-- START Records for this task --

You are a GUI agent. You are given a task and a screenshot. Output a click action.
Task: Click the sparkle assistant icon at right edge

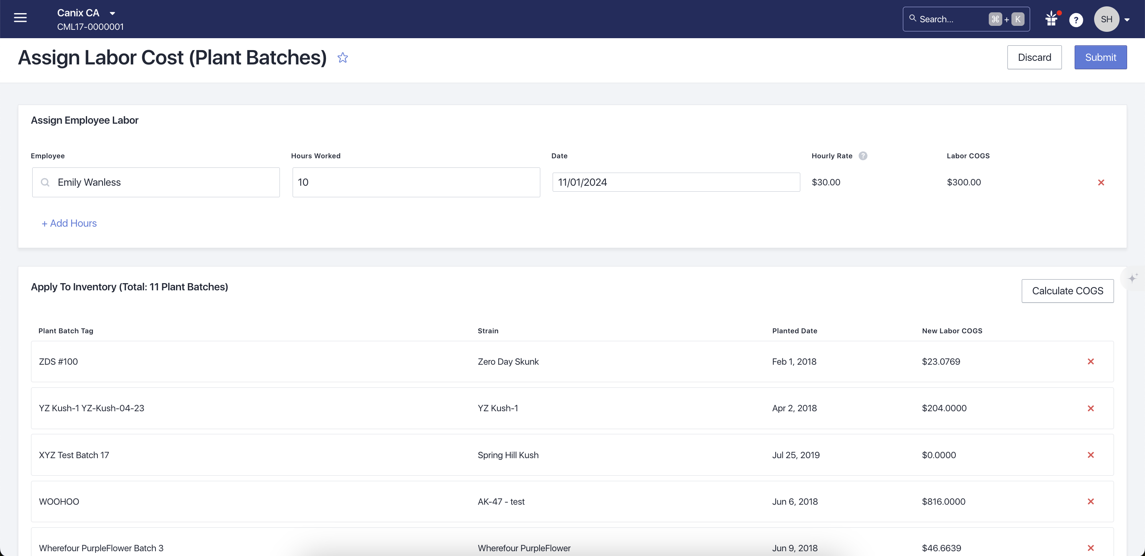point(1133,278)
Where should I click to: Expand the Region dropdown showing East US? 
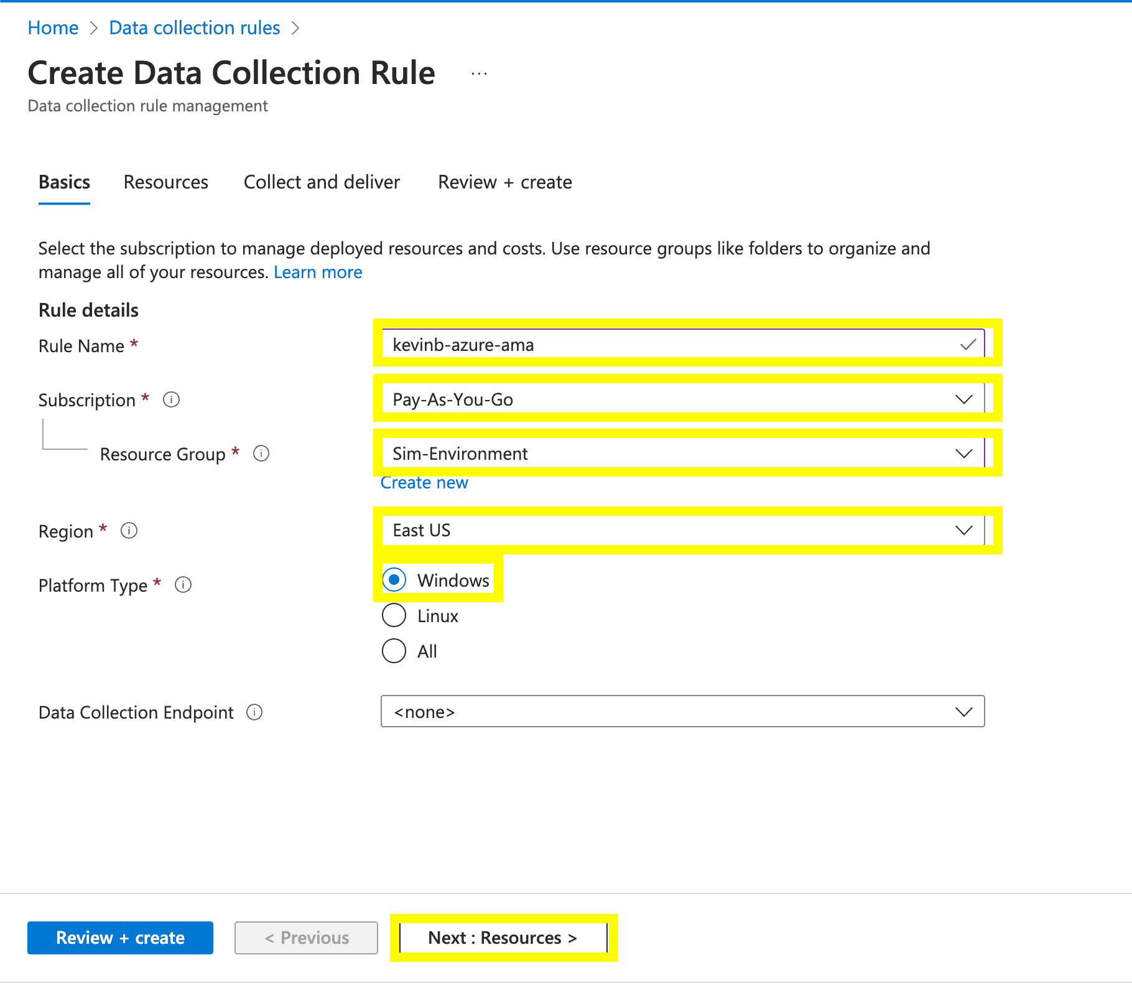pos(682,530)
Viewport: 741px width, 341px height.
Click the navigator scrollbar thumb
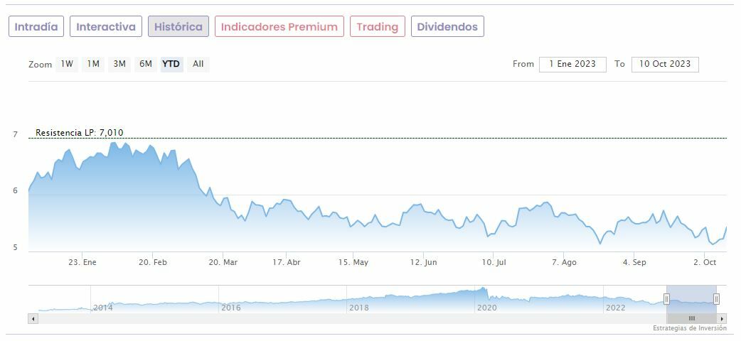tap(691, 318)
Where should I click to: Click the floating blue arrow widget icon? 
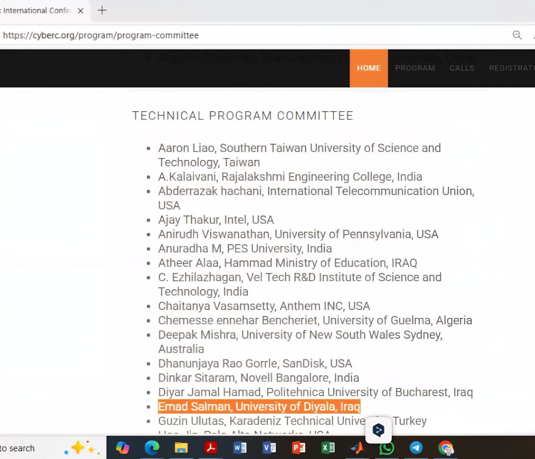click(378, 430)
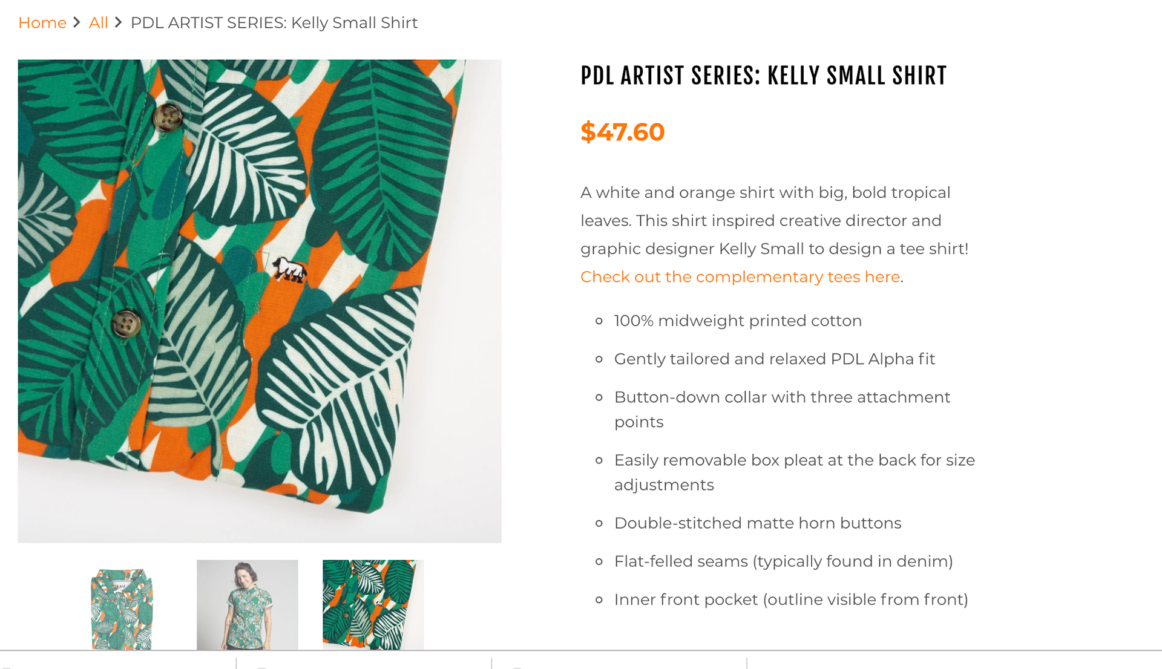This screenshot has height=669, width=1162.
Task: Follow the 'Check out the complementary tees here' link
Action: pyautogui.click(x=740, y=277)
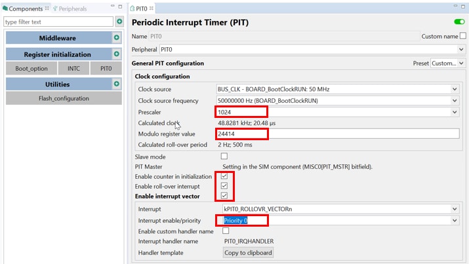This screenshot has width=469, height=264.
Task: Tick Enable custom handler name checkbox
Action: tap(224, 231)
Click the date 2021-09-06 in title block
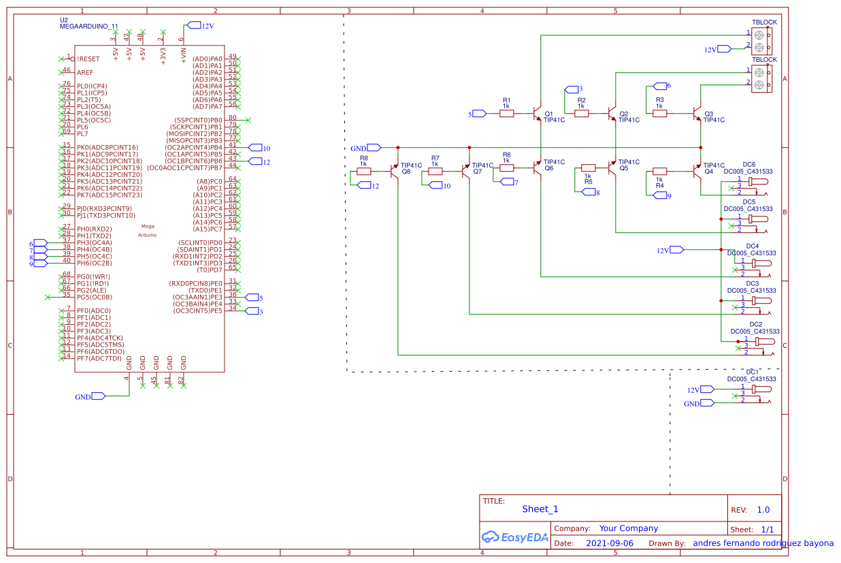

-- END Records for this task --

— What to work on —
Please reproduce every one of the records above word for word, leaving out the pictures.

— Answer for the task —
You are a GUI agent. You are given a task and a screenshot. Output a click action.
Task: Click the sparkle assistant icon at right edge

point(1133,278)
Where should I click to: Expand the Region dropdown showing East US? 
pos(682,530)
Viewport: 741px width, 341px height.
Click the navigator scrollbar thumb
tap(691, 318)
Where should I click to: Click the floating blue arrow widget icon? 
click(378, 430)
This screenshot has height=669, width=1162.
Task: Follow the 'Check out the complementary tees here' link
Action: pyautogui.click(x=740, y=277)
This screenshot has width=469, height=264.
Task: Tick Enable custom handler name checkbox
Action: tap(224, 231)
Click the date 2021-09-06 in title block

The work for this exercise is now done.